Sun Ling-Yun, Zhou Kang-Xin, Feng Xue-Bing, Zhang Hua-Yong, Ding Xue-Qin, Jin Ou, Lu Li-Wei, Lau Chak-Sing, Hou Ya-Yi, Fan Le-Ming
Department of Rheumatology, The Affiliated Drum Tower Hospital, Nanjing University Medical School, 321# Zhongshan Road, Nanjing, 210008, People's Republic of China.
Division of Rheumatology, Queen Mary Hospital, The University of Hong Kong, Hong Kong, People's Republic of China.
Clin Rheumatol. 2007 Dec;26(12):2073-2079. doi: 10.1007/s10067-007-0621-2. Epub 2007 Apr 20.

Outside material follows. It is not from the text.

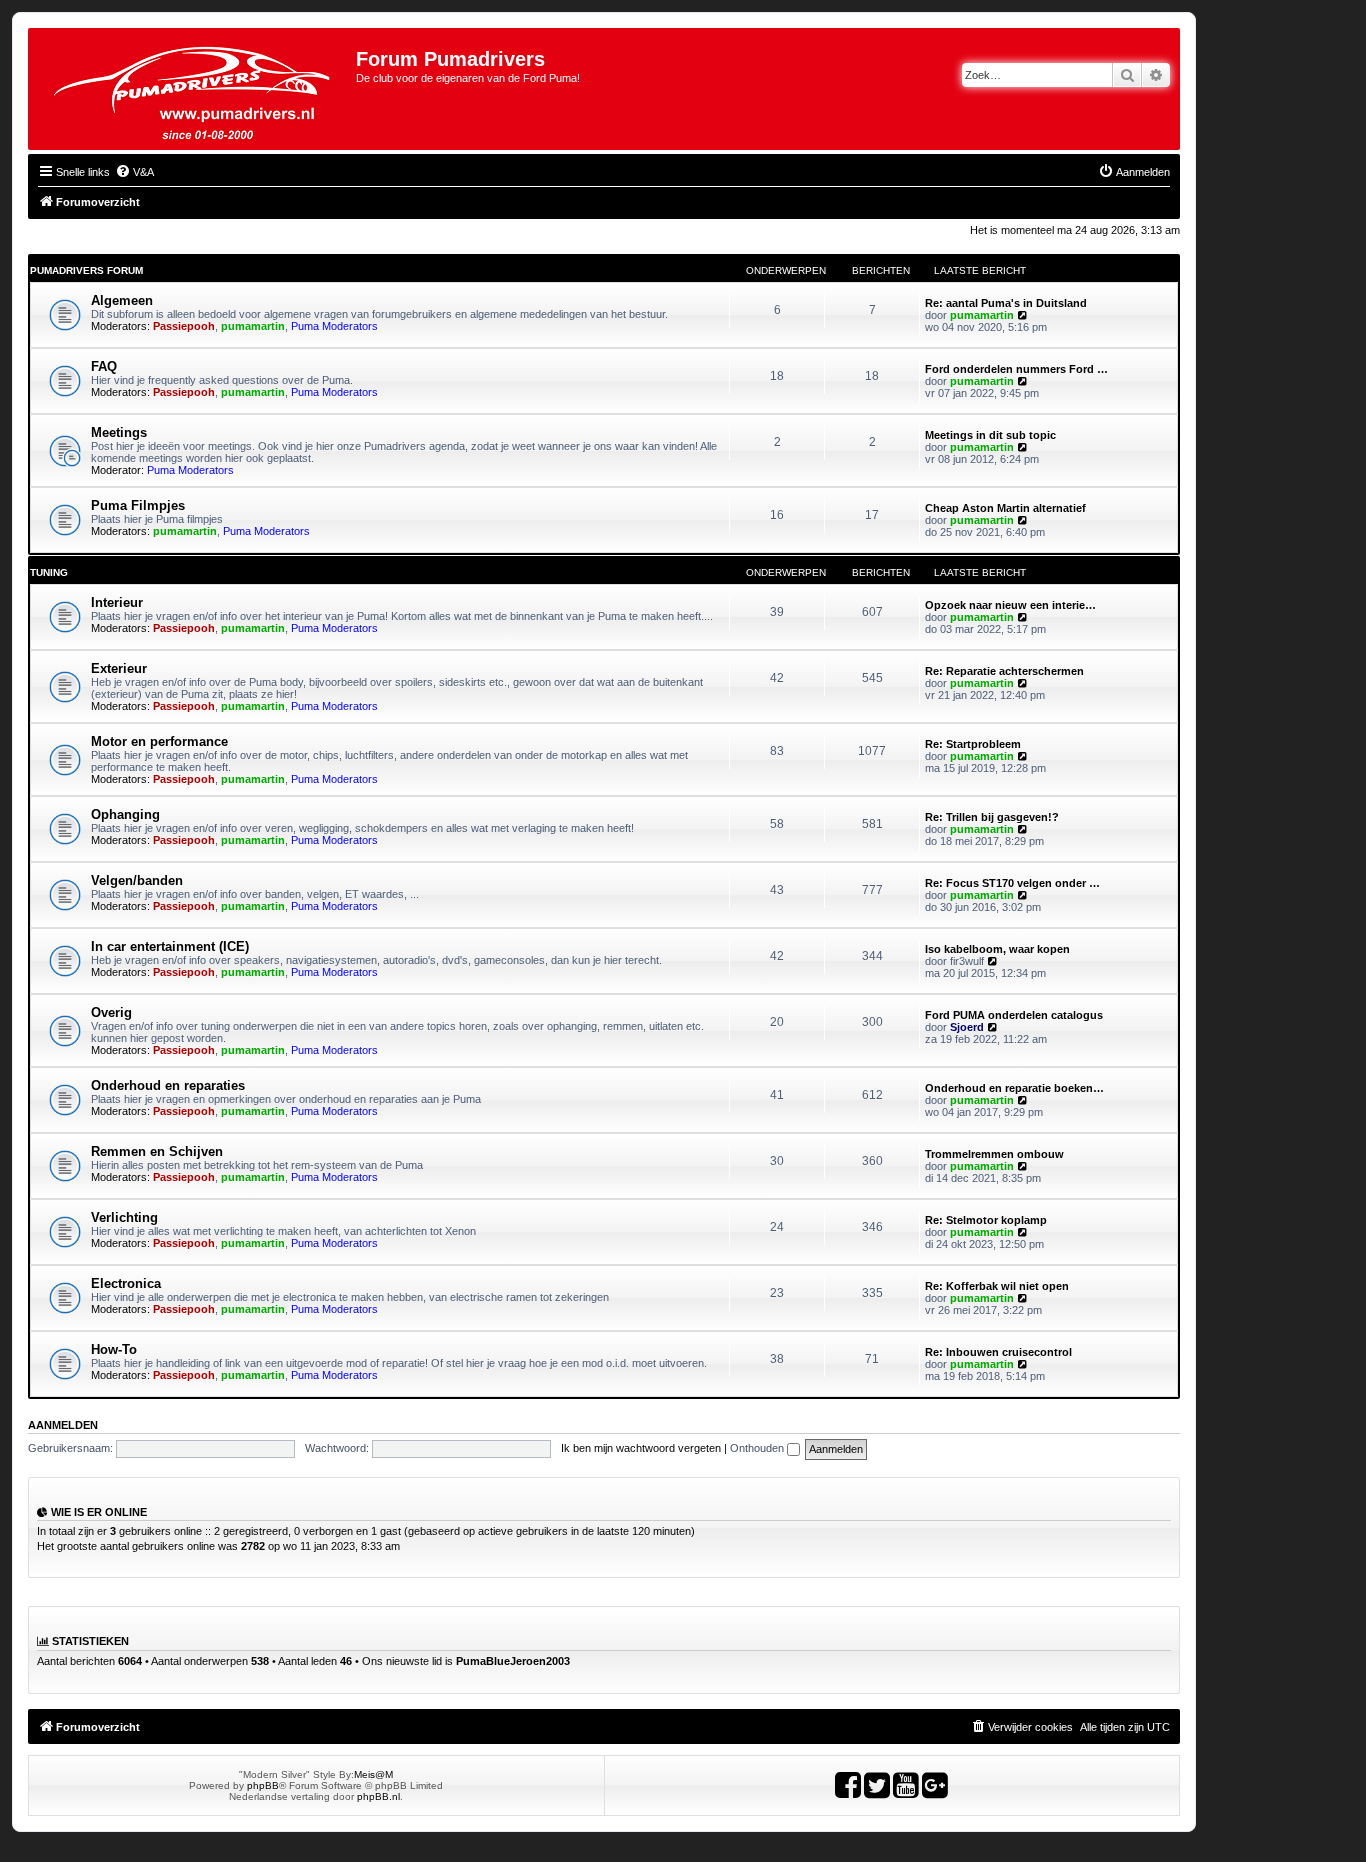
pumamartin (253, 326)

Defects of hematopoietic stem cells (HSCs) have been suggested to contribute to the development of systemic lupus erythematosus (SLE). The aim of this study was to investigate the phenotypic characteristics of bone marrow (BM) CD34(+) cells in patients with SLE and its relationship with SLE disease activity. Ten SLE patients and 10 healthy subjects were recruited and their BM CD34(+) cells were analyzed by flow cytometric analysis with CD45/SSC gating for the expression of CD90, CD95, CD117, CD123, CD164, CD166, FAS-L, and HLA-DR. The percentage of BM CD34(+) cells was significantly decreased in active SLE patients (1.48 +/- 0.41%, n = 7) compared to the healthy controls (2.31 +/- 0.75%, n = 10, p < 0.01), but no significant difference was found between the inactive patients (2.04 +/- 0.44%, n = 3) and the controls. The expression of CD95, CD123, and CD166 on BM CD34(+) cells were significantly increased in SLE patients (48.31 +/- 10.59%, 44.9 +/- 21.5%, 30.9 +/- 19.54%, respectively, n = 10) when compared with the control subjects (24.33 +/- 11.1%, 19.5 +/- 4.4%, 10.7 +/- 5.5%, respectively, n = 10, p < 0.05). The increased CD123 expression was negatively correlated with the number of peripheral white blood cells (r = -0.700, p < 0.05, n = 10). The percentage of CD166 expression was found significantly correlated with the index of SLE disease activity (r = 0.472, p < 0.05, n = 10) and 24 h proteinuria (r = 0.558, p < 0.05, n = 10), but negatively correlated with serum C3 level (r = -0.712, p < 0.01, n = 10). Our study found that the surface marker expression of CD95, CD123, and CD166 on BM CD34(+) cells were significantly increased in patients. This supports the hypothesis that there are abnormalities of the HSC in SLE. Since CD166 and CD123 correlated with the overall lupus activity, their role as a biomarker of inflammatory disease activity also requires further study.
造血干细胞(HSCs)缺陷被认为与系统性红斑狼疮(SLE)的发病有关。本研究旨在探讨SLE患者骨髓(BM)CD34(+)细胞的表型特征及其与SLE疾病活动度的关系。招募了10例SLE患者和10名健康受试者,采用流式细胞术分析其BM CD34(+)细胞,通过CD45/SSC门控检测CD90、CD95、CD117、CD123、CD164、CD166、FAS-L和HLA-DR的表达。与健康对照组(2.31±0.75%,n = 10,p < 0.01)相比,活动期SLE患者(1.48±0.41%,n = 7)的BM CD34(+)细胞百分比显著降低,但非活动期患者(2.04±0.44%,n = 3)与对照组之间无显著差异。与对照组受试者(分别为24.33±11.1%、19.5±4.4%、10.7±5.5%,n = 10)相比,SLE患者BM CD34(+)细胞上CD95、CD123和CD166的表达显著增加(分别为48.31±10.59%、44.9±21.5%、30.9±19.54%,n = 10,p < 0.05)。CD123表达增加与外周血白细胞数量呈负相关(r = -0.700,p < 0.05,n = 10)。发现CD166表达百分比与SLE疾病活动指数显著相关(r = 0.472,p < 0.05,n = 10)和24小时蛋白尿(r = 0.558,p < 0.05,n = 10)有关,但与血清C3水平呈负相关(r = -0.712,p < 0.01,n = 10)。我们的研究发现,患者BM CD34(+)细胞上CD95、CD123和CD166的表面标志物表达显著增加。这支持了SLE中存在造血干细胞异常的假说。由于CD166和CD123与狼疮总体活动相关,它们作为炎症性疾病活动生物标志物的作用也需要进一步研究。